▶ **DESKRIPSI TUGAS**:
Ketik ulang bagian esai tentang pernikahan di bawah, mulai dari "Pada akhirnya, memiliki" dan terus hingga "dan tanggung jawab.".

▶ **KUTIPAN DOKUMEN**:
========

Perspektif baru yang jarang terpikirkan sebelumnya. Bisa saja, alih-alih menjadi sekutu, anak justru memperkuat otoritas sang istri. Bayangkan skenario di mana seorang suami dalam posisi terpojok, lalu anak dengan suara lembut tapi tegas berkata, "Iya, Ayah salah."
Pada akhirnya, memiliki anak perempuan bukan tentang mencari sekutu, melainkan tentang belajar mencintai tanpa syarat. Jika istri adalah ujian hidup, maka anak adalah hadiah dari kesabaran itu.
Jika Nietzsche berbicara tentang "kematian Tuhan," maka dalam rumah tangga, ada konsep lain yang sering terjadi: "kematian suami." Ini bukan kematian dalam arti harfiah, melainkan hilangnya otonomi dan kebebasan individu. Seorang suami terkadang bukan lagi entitas independen, melainkan bagian dari sistem yang diatur oleh kompromi dan tanggung jawab.
Namun, justru dalam keterbatasan ini, banyak yang menemukan kebebasan sejati. Seperti seorang pelukis yang hanya memiliki tiga warna di paletnya, tetapi mampu menciptakan lukisan yang indah, atau seorang musisi yang hanya bisa memainkan satu instrumen tetapi tetap menciptakan melodi yang menggugah. Kebebasan dalam keterbatasan bukan berarti menyerah, melainkan menemukan cara untuk beradaptasi dan tetap merasakan makna dalam setiap tantangan. Bebas dari ego yang ingin selalu benar, bebas dari ekspektasi yang tidak realistis, dan bebas untuk mencintai dengan tulus tanpa perlu selalu mencari pembenaran. Seorang suami mungkin kehilangan kebebasan mutlaknya, tetapi ia mendapatkan kebebasan dalam makna yang lebih dalam: kebebasan untuk memilih bertahan dan menemukan kebahagiaan dalam hal-hal kecil.
Pada akhirnya, hidup ini memang tragikomedi. Dalam ketidakpastian yang melekat pada pernikahan, ada kebebasan eksistensial yang justru ditemukan bukan dalam kendali mutlak, tetapi dalam keberanian menerima absurditas dan tetap memilih untuk menciptakan makna. Seorang suami mungkin tidak pernah benar-benar tahu apakah keputusannya akan diterima dengan baik atau justru menimbulkan konflik baru. Namun, di sinilah letak esensinya: seperti seorang eksistensialis yang harus menerima absurditas dunia dan tetap bertindak, seorang suami juga harus menerima bahwa pernikahan adalah ruang tanpa kepastian mutlak, tetapi tetap dipenuhi kemungkinan untuk menciptakan kebahagiaan bersama. Ada momen-momen frustrasi yang membuat ingin menyerah, tetapi juga ada kebahagiaan kecil yang muncul tanpa diduga. Mungkin inilah alasan banyak yang tetap bertahan: karena di balik semua kekacauan ini, ada makna yang hanya bisa ditemukan oleh mereka yang cukup sabar untuk mencarinya.

========

▶ **BAHAN**:
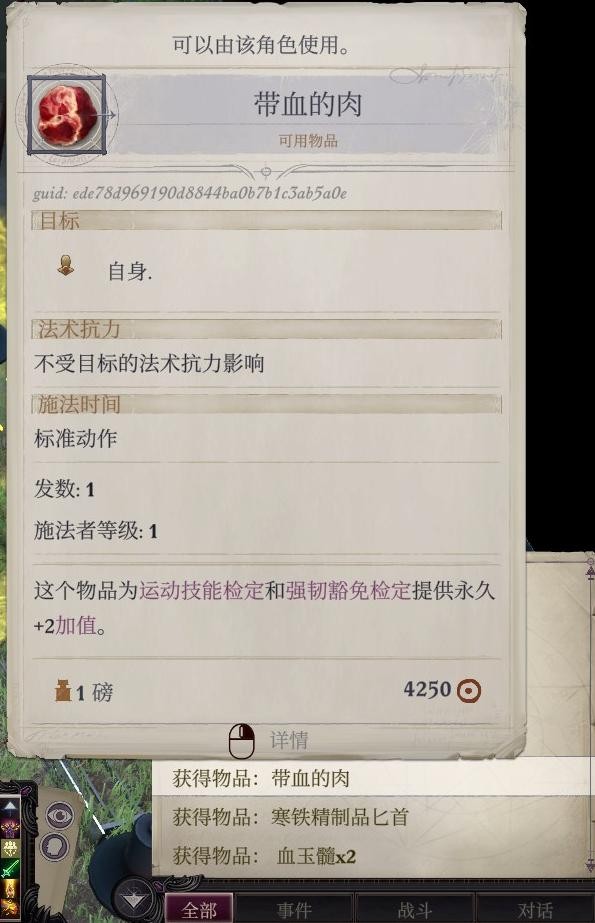Click the weight icon beside 1 磅
The image size is (595, 923).
(x=63, y=690)
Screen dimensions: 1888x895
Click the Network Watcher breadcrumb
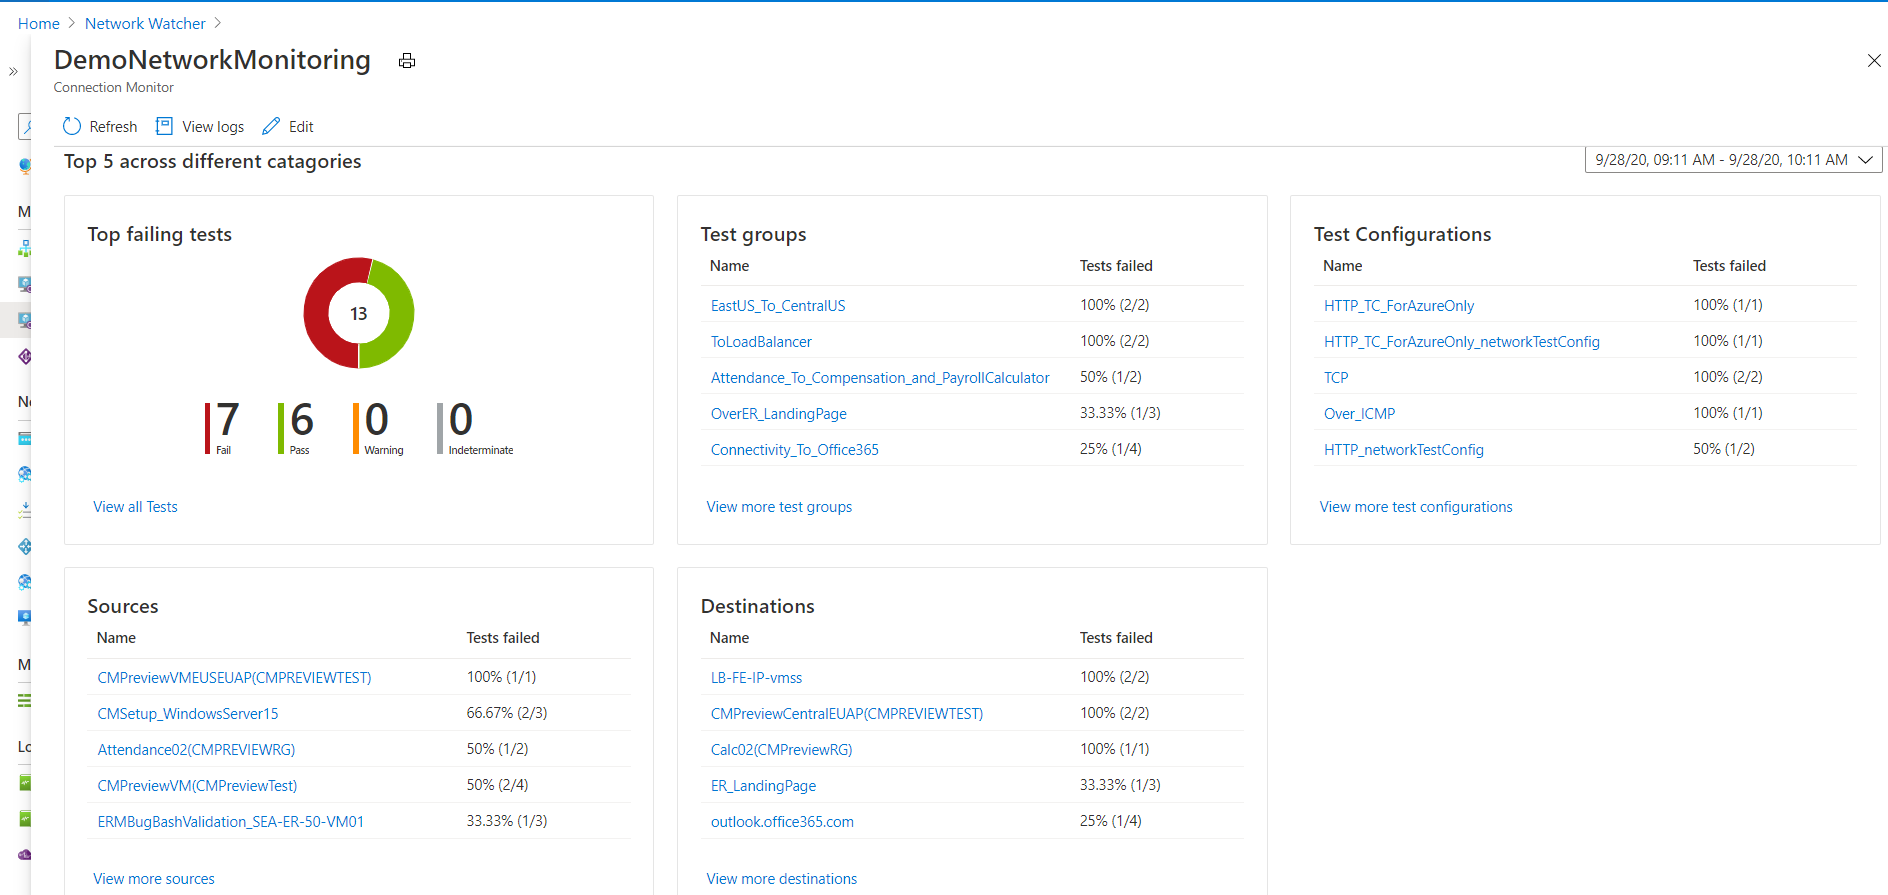click(x=145, y=23)
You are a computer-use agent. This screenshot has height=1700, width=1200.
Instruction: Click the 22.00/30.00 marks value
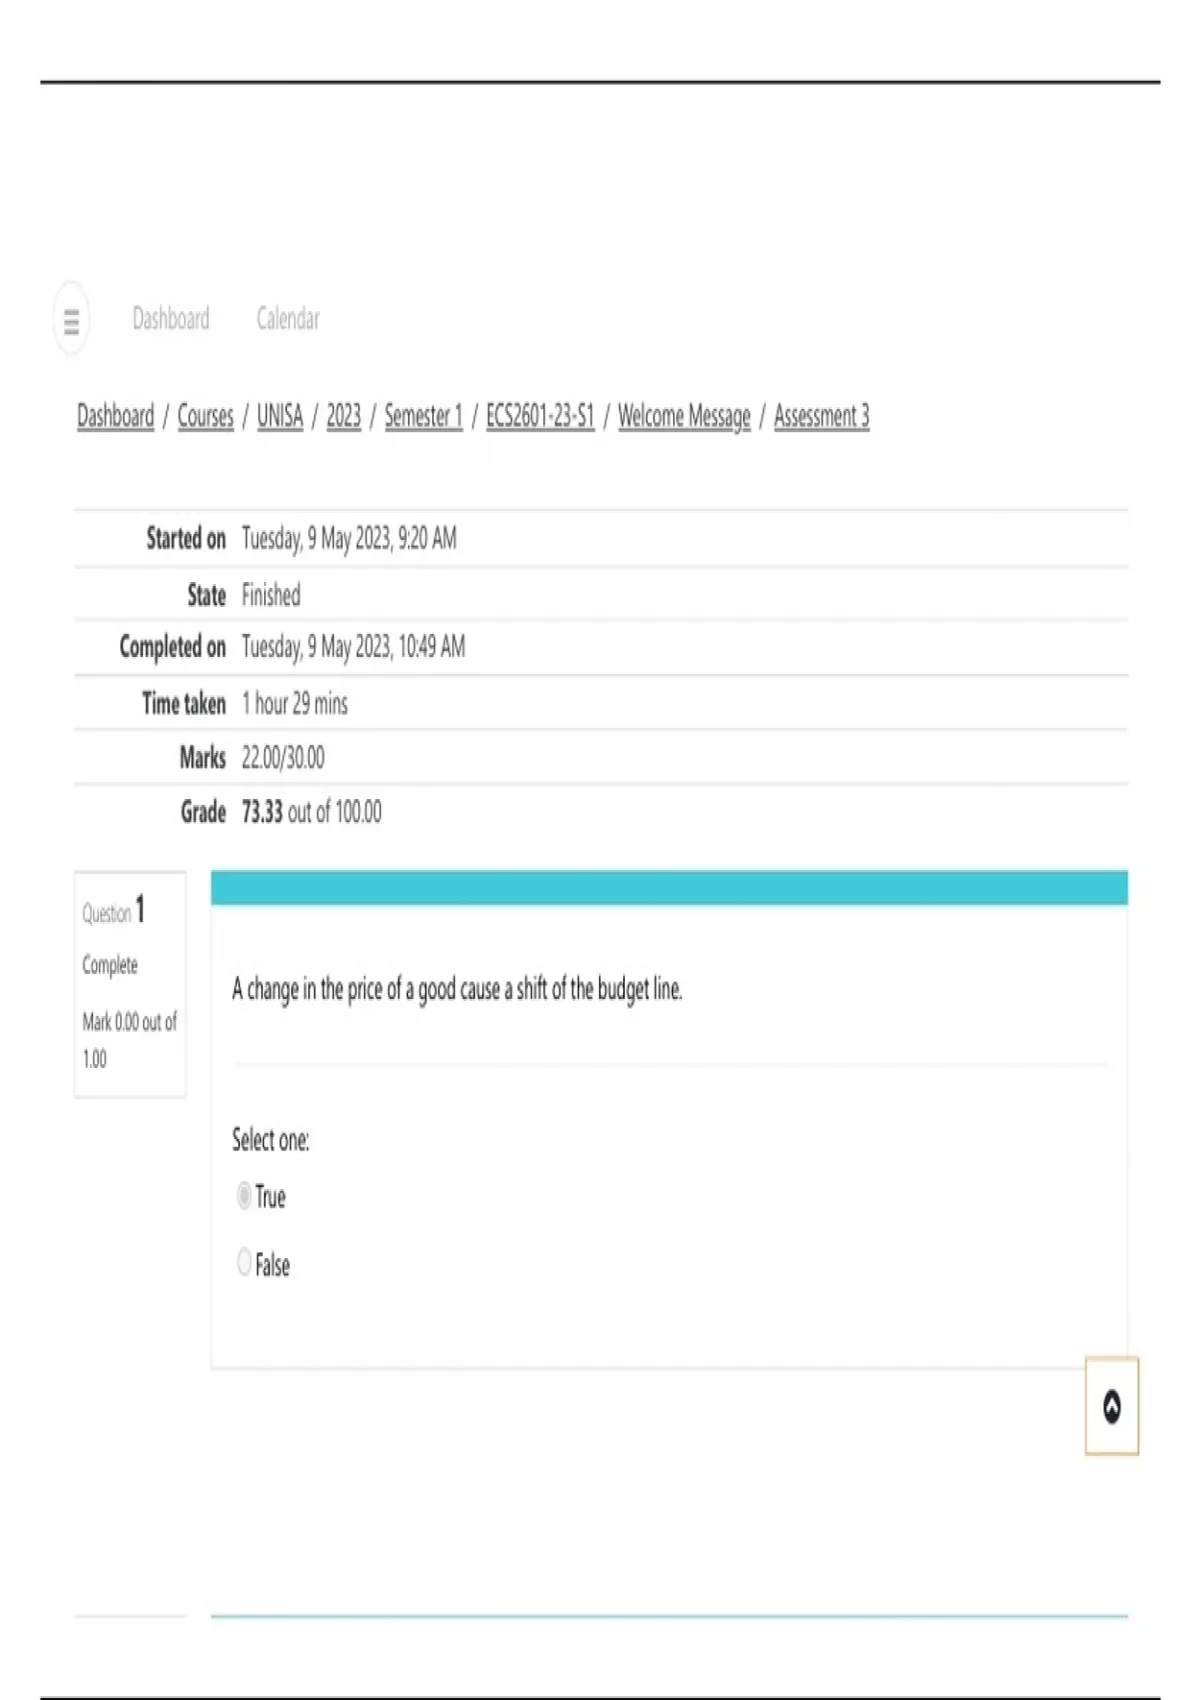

========

▶ **JAWABAN AKHIR**:
Pada akhirnya, memiliki anak perempuan bukan tentang mencari sekutu, melainkan tentang belajar mencintai tanpa syarat. Jika istri adalah ujian hidup, maka anak adalah hadiah dari kesabaran itu.
Jika Nietzsche berbicara tentang "kematian Tuhan," maka dalam rumah tangga, ada konsep lain yang sering terjadi: "kematian suami." Ini bukan kematian dalam arti harfiah, melainkan hilangnya otonomi dan kebebasan individu. Seorang suami terkadang bukan lagi entitas independen, melainkan bagian dari sistem yang diatur oleh kompromi dan tanggung jawab.